[Data excerpts]
--- START ---
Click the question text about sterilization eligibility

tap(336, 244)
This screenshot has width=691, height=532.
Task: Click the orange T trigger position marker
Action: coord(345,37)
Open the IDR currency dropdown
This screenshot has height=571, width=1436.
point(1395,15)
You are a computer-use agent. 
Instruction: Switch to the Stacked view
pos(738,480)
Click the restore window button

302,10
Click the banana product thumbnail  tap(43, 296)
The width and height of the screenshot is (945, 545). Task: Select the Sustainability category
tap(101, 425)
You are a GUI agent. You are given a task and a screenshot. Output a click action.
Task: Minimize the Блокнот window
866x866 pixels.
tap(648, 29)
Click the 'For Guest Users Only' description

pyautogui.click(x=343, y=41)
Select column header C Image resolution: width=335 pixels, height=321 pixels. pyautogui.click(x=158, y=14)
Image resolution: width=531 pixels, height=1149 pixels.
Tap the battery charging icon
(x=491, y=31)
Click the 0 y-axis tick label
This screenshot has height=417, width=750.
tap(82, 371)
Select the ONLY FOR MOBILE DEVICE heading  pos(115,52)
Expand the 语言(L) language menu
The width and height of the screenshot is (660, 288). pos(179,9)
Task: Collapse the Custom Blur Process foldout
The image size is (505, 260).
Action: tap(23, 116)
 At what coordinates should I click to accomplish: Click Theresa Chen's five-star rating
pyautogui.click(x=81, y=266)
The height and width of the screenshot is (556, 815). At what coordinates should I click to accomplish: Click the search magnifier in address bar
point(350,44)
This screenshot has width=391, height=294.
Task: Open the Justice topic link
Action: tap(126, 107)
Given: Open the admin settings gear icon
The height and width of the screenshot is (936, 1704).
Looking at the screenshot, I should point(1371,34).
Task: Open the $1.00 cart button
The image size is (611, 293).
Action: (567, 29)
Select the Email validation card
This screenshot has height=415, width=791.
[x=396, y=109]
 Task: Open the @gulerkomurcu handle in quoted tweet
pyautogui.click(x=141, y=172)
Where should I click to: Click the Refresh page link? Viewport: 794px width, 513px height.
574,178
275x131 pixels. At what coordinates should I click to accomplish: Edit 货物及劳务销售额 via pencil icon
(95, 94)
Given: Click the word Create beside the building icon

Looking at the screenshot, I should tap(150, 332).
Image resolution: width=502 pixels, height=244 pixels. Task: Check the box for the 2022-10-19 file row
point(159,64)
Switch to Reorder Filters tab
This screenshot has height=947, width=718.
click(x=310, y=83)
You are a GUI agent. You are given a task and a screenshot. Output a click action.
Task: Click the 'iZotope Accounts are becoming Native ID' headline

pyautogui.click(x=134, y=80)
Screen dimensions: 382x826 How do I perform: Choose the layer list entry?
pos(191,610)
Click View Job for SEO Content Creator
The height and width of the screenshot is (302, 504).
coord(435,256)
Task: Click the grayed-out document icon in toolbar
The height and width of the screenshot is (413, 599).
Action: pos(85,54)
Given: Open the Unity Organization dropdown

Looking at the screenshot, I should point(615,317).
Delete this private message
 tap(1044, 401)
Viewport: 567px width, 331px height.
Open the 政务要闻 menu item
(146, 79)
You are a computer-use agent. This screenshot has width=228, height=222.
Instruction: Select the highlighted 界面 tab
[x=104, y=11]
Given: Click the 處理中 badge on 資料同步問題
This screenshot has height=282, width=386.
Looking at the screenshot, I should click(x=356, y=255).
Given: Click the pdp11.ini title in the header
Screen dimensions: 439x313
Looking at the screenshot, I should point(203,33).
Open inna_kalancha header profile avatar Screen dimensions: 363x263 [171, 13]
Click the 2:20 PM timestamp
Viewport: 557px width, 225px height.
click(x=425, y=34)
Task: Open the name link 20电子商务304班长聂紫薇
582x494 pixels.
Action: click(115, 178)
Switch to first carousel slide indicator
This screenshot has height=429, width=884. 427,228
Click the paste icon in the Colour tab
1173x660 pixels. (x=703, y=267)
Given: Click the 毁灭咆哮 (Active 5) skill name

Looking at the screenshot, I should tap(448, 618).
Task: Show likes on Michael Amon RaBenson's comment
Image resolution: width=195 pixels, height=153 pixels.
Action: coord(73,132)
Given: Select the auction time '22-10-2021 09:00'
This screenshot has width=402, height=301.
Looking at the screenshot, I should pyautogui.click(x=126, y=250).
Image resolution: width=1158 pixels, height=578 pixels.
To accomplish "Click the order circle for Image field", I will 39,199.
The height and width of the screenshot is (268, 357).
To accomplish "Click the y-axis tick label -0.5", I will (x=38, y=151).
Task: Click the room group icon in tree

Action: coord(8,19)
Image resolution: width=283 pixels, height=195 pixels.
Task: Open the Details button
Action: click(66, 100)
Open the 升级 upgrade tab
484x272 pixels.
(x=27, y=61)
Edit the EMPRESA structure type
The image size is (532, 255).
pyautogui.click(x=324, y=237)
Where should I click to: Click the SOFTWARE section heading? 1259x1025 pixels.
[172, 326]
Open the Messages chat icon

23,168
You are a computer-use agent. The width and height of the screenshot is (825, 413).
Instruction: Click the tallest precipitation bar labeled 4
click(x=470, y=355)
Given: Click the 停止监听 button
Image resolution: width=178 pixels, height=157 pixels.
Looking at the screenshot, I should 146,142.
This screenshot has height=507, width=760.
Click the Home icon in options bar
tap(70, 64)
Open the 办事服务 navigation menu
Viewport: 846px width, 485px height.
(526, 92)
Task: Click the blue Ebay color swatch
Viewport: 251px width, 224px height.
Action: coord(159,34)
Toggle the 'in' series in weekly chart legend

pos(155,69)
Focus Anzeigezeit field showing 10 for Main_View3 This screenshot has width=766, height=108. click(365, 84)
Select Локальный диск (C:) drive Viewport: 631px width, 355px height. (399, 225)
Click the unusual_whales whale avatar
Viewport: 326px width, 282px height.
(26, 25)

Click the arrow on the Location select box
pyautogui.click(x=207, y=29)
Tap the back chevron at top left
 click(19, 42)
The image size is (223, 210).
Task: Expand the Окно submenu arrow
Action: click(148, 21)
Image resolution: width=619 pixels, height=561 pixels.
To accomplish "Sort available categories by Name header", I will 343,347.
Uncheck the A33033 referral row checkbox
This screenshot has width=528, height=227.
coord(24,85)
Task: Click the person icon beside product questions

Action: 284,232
--- END ---
TASK STATEMENT
Copy every line from the records above that contains the word "tick".

WRITTEN RESPONSE
Click the 0 y-axis tick label
To accomplish "Click the y-axis tick label -0.5", I will (x=38, y=151).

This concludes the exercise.